La lógica es muy similar a la que ya se aplica con los dominios tradicionales: no siempre se registran porque vayan a utilizarse de inmediato, sino porque forman parte de una estrategia de protección y control de marca.
En este sentido, la Web3 no debe entenderse solo como una oportunidad de innovación, sino también como un nuevo terreno donde anticiparse puede evitar problemas futuros.
Algunos dominios Web3 que están ganando relevancia
El ecosistema Web3 ya cuenta con distintas extensiones y sistemas de dominios orientados a proyectos blockchain y entornos descentralizados.
Algunos de los más conocidos son:
.eth
Probablemente uno de los dominios Web3 más populares.
Está vinculado al ecosistema Ethereum y se utiliza ampliamente para identificar wallets, perfiles y servicios descentralizados.
.crypto
Orientado especialmente al entorno cripto y blockchain.

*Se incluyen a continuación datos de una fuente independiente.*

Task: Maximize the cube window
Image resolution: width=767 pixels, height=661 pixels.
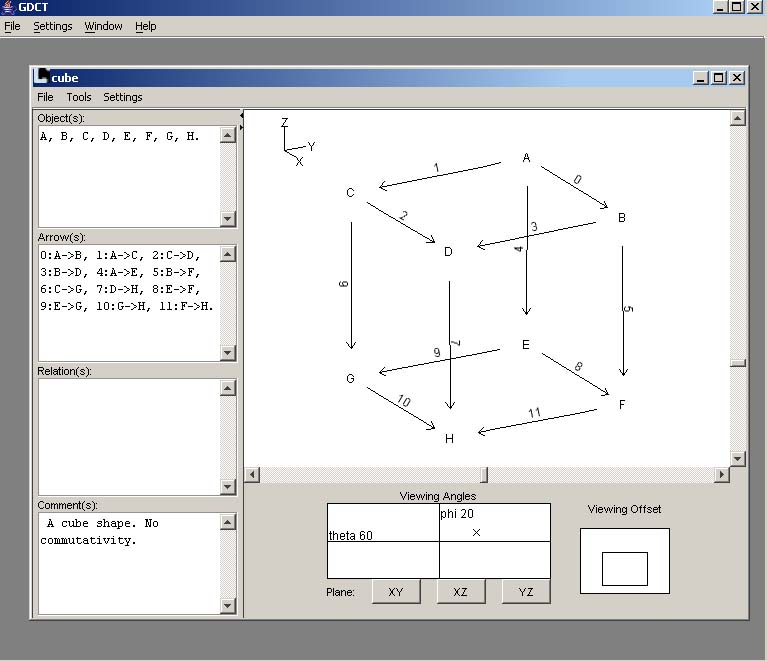Action: pyautogui.click(x=719, y=77)
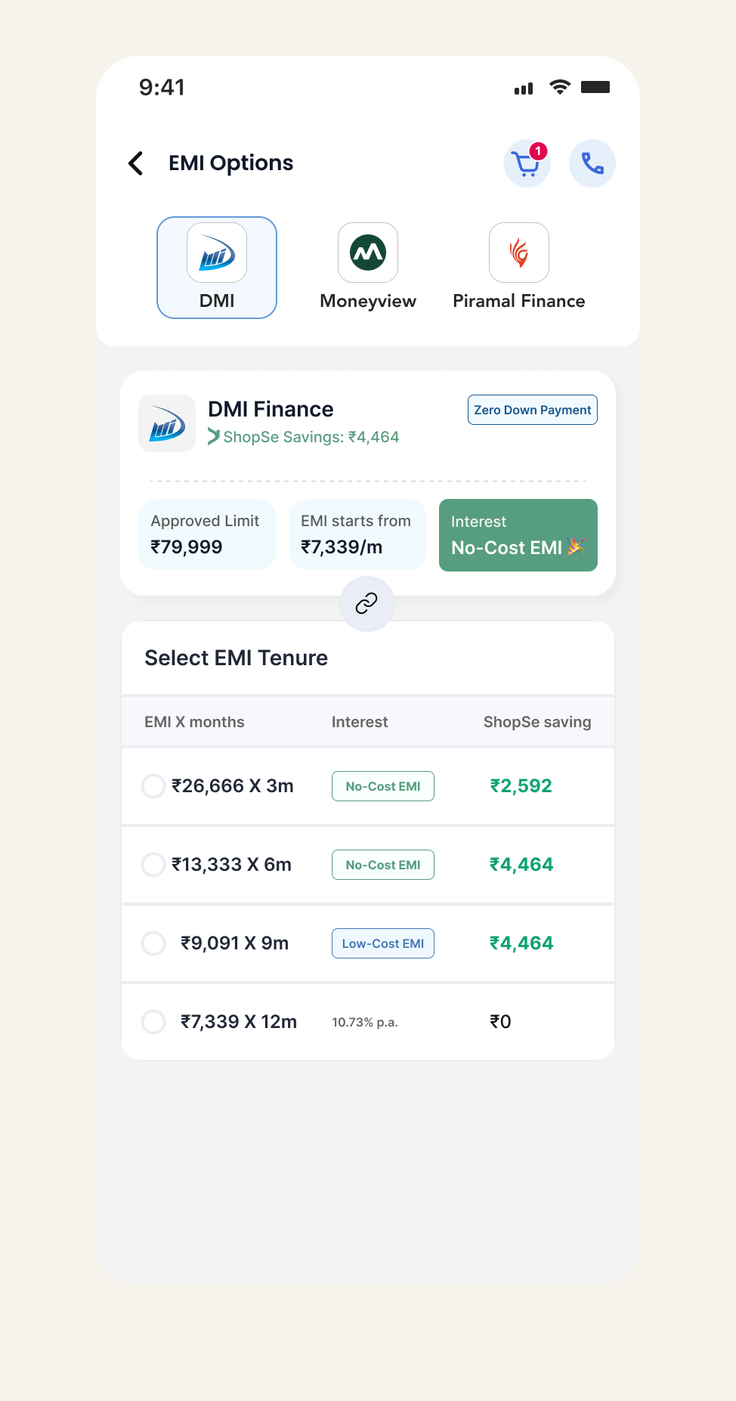
Task: Tap the Piramal Finance logo icon
Action: (519, 252)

Permite simplificar direcciones de wallets y crear identidades digitales dentro del ecosistema Web3.
.nft
Muy relacionado con proyectos vinculados a NFTs, arte digital y activos coleccionables.
.dao
Asociado a organizaciones autónomas descentralizadas (DAO), uno de los modelos organizativos más representativos de la Web3.
.bitcoin
Vinculado al ecosistema Bitcoin y a proyectos relacionados con esta red blockchain.
.wallet
Orientado a servicios, plataformas y herramientas relacionadas con wallets digitales y activos blockchain.
Aunque todavía no tienen el mismo uso masivo que los dominios tradicionales, muchas empresas ya están empezando a analizar estos espacios desde una perspectiva estratégica.
La Web3 no sustituye Internet: amplía los espacios digitales
Los dominios tradicionales seguirán siendo fundamentales para webs corporativas, posicionamiento SEO y presencia digital convencional.
Pero eso no impide que los dominios Web3 puedan ganar relevancia en determinados sectores, plataformas o modelos digitales.
La historia digital demuestra que las marcas que mejor se adaptan a los cambios tecnológicos no son siempre las primeras en adoptar nuevas herramientas, sino las que entienden antes qué impacto pueden tener.
La Web3 todavía está evolucionando, pero ya está creando nuevos espacios digitales, nuevas identidades y nuevas formas de interacción online.
Y eso implica también nuevos escenarios para la gestión de marca y la protección digital.
Porque en Internet, muchas veces, proteger una marca no consiste únicamente en reaccionar.
Consiste en anticiparse a los espacios donde puede aparecer mañana.